この報道を見て感じることは、日本では、定年や退職後の継続再雇用についての対応が、企業にとって負担的な視点で取り上げられることが多い、ということである。しかし、これらの取り組みは本当に後ろ向きな要素でしかないのであろうか。
そもそも定年が考えだされたのは19世紀のプロイセン(ドイツの前身)の宰相ビスマルクであったとされる。しかもその目的は、政敵を政界から追放するためであり、相手の年齢を利用して「60歳定年制」を導入したと言われている。この説のとおりならば、もともと定年は労働者の能力の問題とは全く関係無いところから生まれている。
日本に定年制が定着するまでの経緯には複数の説があるようだが、近代化が進んだ1920年代には「55歳定年制」が広まったようだ。ここで注目したいのは当時の平均年齢で、45歳未満だったと言われている。

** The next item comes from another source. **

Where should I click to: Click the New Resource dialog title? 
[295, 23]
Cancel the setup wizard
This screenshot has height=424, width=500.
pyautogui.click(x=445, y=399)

つまり、現代に置き換えると100歳を定年に設定しているようなものである。当時から平均年齢は2倍近くになっているのに、定年とする年齢は5歳しか延ばしていない。このような視点で見ると、60歳で退職というのはあまりにも早すぎると思われる。
ここで、別の視点から考えてみたい。昨年度に販売された中で最も売れたという某書籍のおかげか、日本ではドラッカーブームが巻き起こっている。書店に行けば、様々なドラッカー関連の書籍が並んでいる。某書籍で紹介されている『マネジメント』が有名だが、その他にドラッカーの名著とされている書籍の一つに『ポスト資本主義社会』がある。

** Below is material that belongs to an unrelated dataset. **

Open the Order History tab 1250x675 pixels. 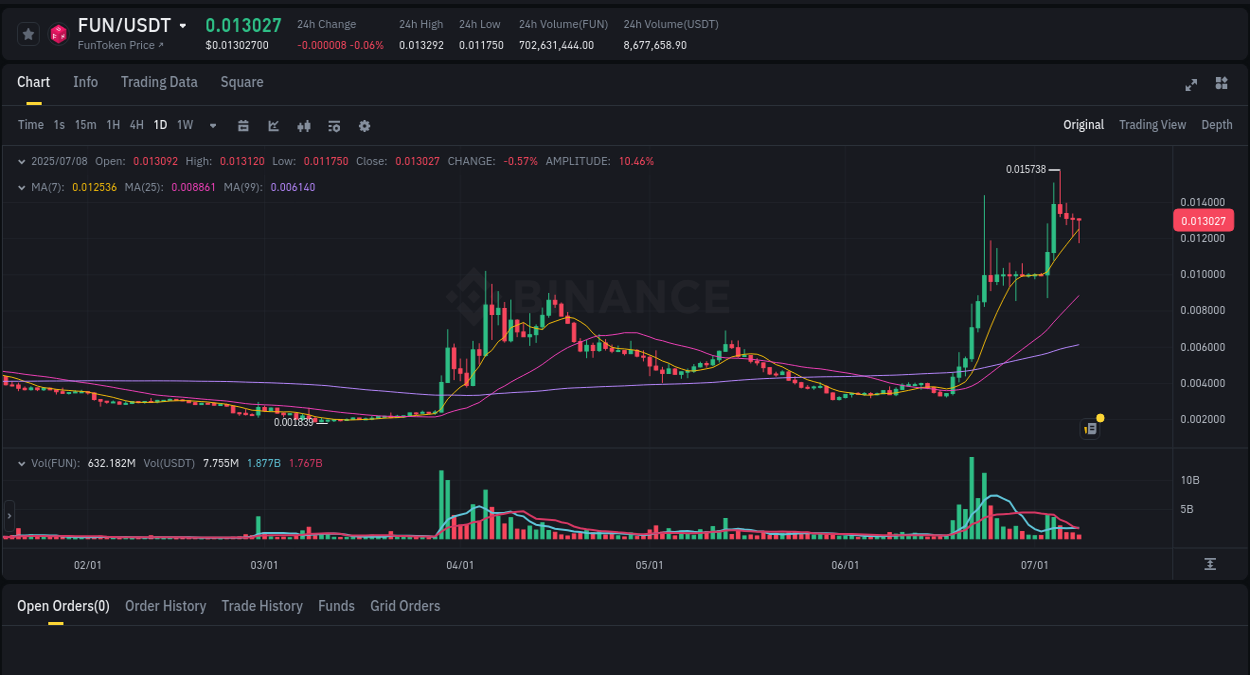pyautogui.click(x=165, y=606)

ドラッカーは同書の中で、資本主義が終焉を迎えつつあり、「ポスト資本主義」に当たる新しい社会への転換期を迎えている、と述べている。具体的には、競争力の根源が、物質としての商品から、その商品に付帯する付加価値、もしくは物質としての形を取らないサービスそのものへと移り変わっている。そのため、生産活動に必要なものも、工場や設備、ヒト・モノ・カネといった「資本」から、高度に体系化された専門的な「知識」へと変わりつつあるということである。特にドラッカーが繰り返し強調しているのは、「専門知識の一般知識化」である。ここで言っている「専門知識」には、いわゆる暗黙知が含まれると解釈できる。一握りの専門家しか理解していない「専門知識」を共有・形式知化し、体系づけることにより、新しい価値を創造する源泉とすることの必要性を訴えているのである。
もしドラッカーの説が正しいとすれば、継続再雇用の対象となるベテラン社員の位置づけが変わってくる。体力や作業速度等は若年社員に劣るかもしれないが、長年の勤務の中で培った「専門知識」は企業に多くの価値を提供する可能性がある。むしろ、「専門知識」を活用しないまま定年という理由でベテラン社員を辞めさせるのは、企業にとって損失である可能性すらある。

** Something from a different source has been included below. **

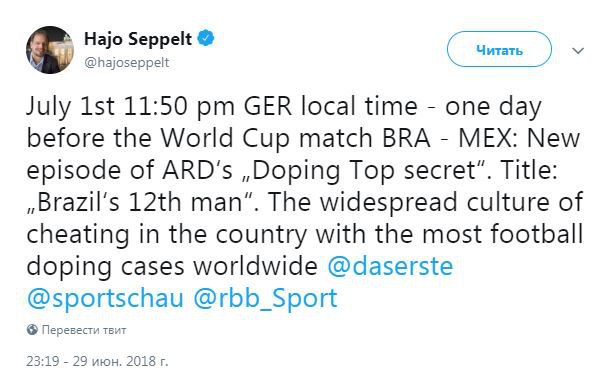The height and width of the screenshot is (380, 610).
Task: Open the tweet options chevron menu
Action: click(x=578, y=51)
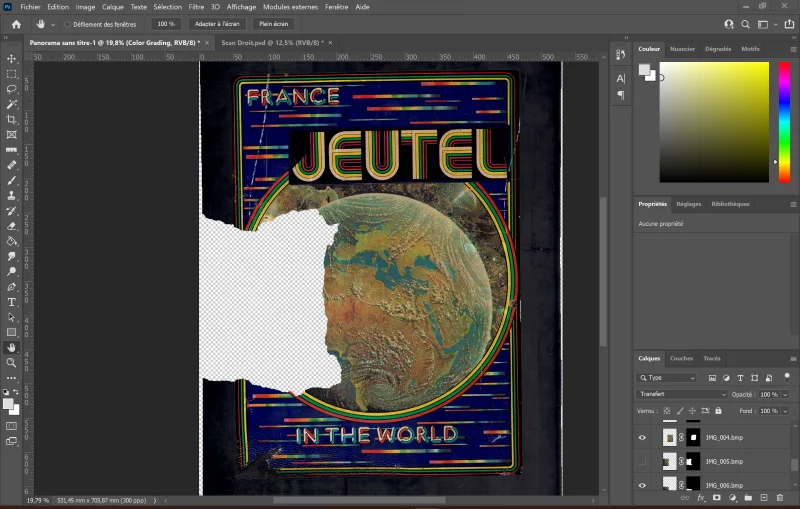Click the Plein écran button

(273, 23)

現実として、不況が長期間続き、人件費を含めた経費管理が企業の命運を握る状況であることは間違いない。毎年定年退職者が出る前提で維持されている総額人件費や人員構造を変えることはやはり困難が伴う。しかし、惰性や思い込みによる囚われから離れ、新しい視点で問題の本質を掴もうと努めれば、新たな可能性が拓けるのではないだろうか。